Yarı katı agar dilüsyon yöntemi, tarama yöntemi olarak kullanılabilen basit ve hızlı bir testtir. Besiyeri olarak %0.5 agar ve %2 dekstroz içeren beyin-kalp infüzyon yarı katı agarı kullanılır. Kalite kontrol ve diğer referans izolatlar ile yapılan çalışmalarda makrodilüsyon testi ile uyum gösterdiği bildirilmiştir (104). Ayrıca bir başka çalışmada, aynı miktarda agar

yöntemi ile sırasıyla %71 ve %79 oranlarında uyumlu sonuçlar elde edilmiştir (109). Provine ve arkadaşları (110) bu yöntemi ucuz ve tekrarlanabilir olması nedeniyle önermektedir.

4.8.2. Difüzyon Temeline Dayalı Testler

4.8.2.1. Disk difüzyon yöntemi

CLSI tarafından M44-P belgesinde standartlarının belirlendiği disk difüzyon yönteminde 25 ve 50 µg’lık flukonazol diskleri ile çeşitli besiyerlerinin kullanımının denendiği çeşitli çalışmalar bulunmaktadır (102,111,112). CLSI besiyeri olarak 0.5 µg/mL metilen mavisi eklenmiş Mueller-Hinton agarın kullanılmasını önermektedir (102). Flukonazol diskleri için sınır değerler CLSI tarafından >19duyarlı, 15-18mm DBD, <14mm dirençli olarak belirlenmiştir (102).

4.8.2.2. E test yöntemi

E test yöntemi, antifungal ajanın emdirildiği plastik şeritlerin kullanılarak MİK değerinin saptanabildiği bir difüzyon testidir. Pahalı olmasına rağmen uygulanması kolay bir yöntemdir. Azoller için fosfat tampon ile, AmB için MOPS ile tamponlanan ve %2 dekstroz eklenmiş RPMI 1640 agarın kullanılması önerilmektedir (104).

4.8.3. Diğer Yöntemler

4.8.3.1. Flovsitometrik yöntem

Flovsitometri yönteminde DNA’ya bağlanma yeteneği olan boyalar ile ölü ve canlı hücreler hızlıca birbirinden ayrılabilmektedir (105). AmB, flukonazol, ketokonazol ve 5-FC ile yapılmış olan uygulamalarında referans yöntem ile uyumlu sonuçlar alınmıştır (113).

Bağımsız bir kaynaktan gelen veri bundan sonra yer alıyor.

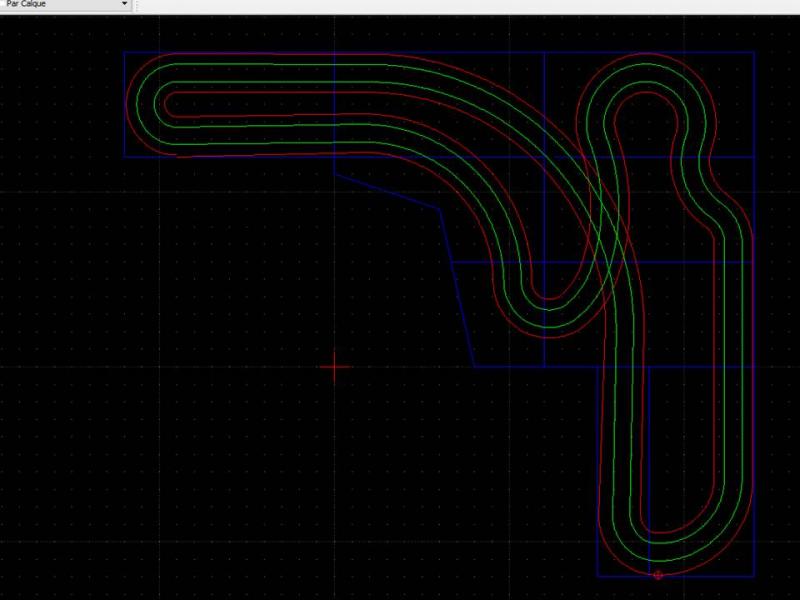
Task: Click the bottom of the red U-curve in the center
Action: (x=548, y=298)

4.8.3.2. Ergosterol kantitasyonu

Bu yöntemde, ergosterol sentezi kantitatif ölçülerek özellikle azol grubu ilaçların etkinliği araştırılır (105). C. albicans izolatlarında flukonazol duyarlılığının araştırıldığı bir

çalışmada ergosterol kantitasyonu ve buyyon mikrodilüsyon yöntemi ile elde edilen sonuçlar uyumlu bulunmuş; DBD ve R suşların ergosterol kantitasyonu ile birbirlerinden ayrılabildiği bildirilmiştir (114).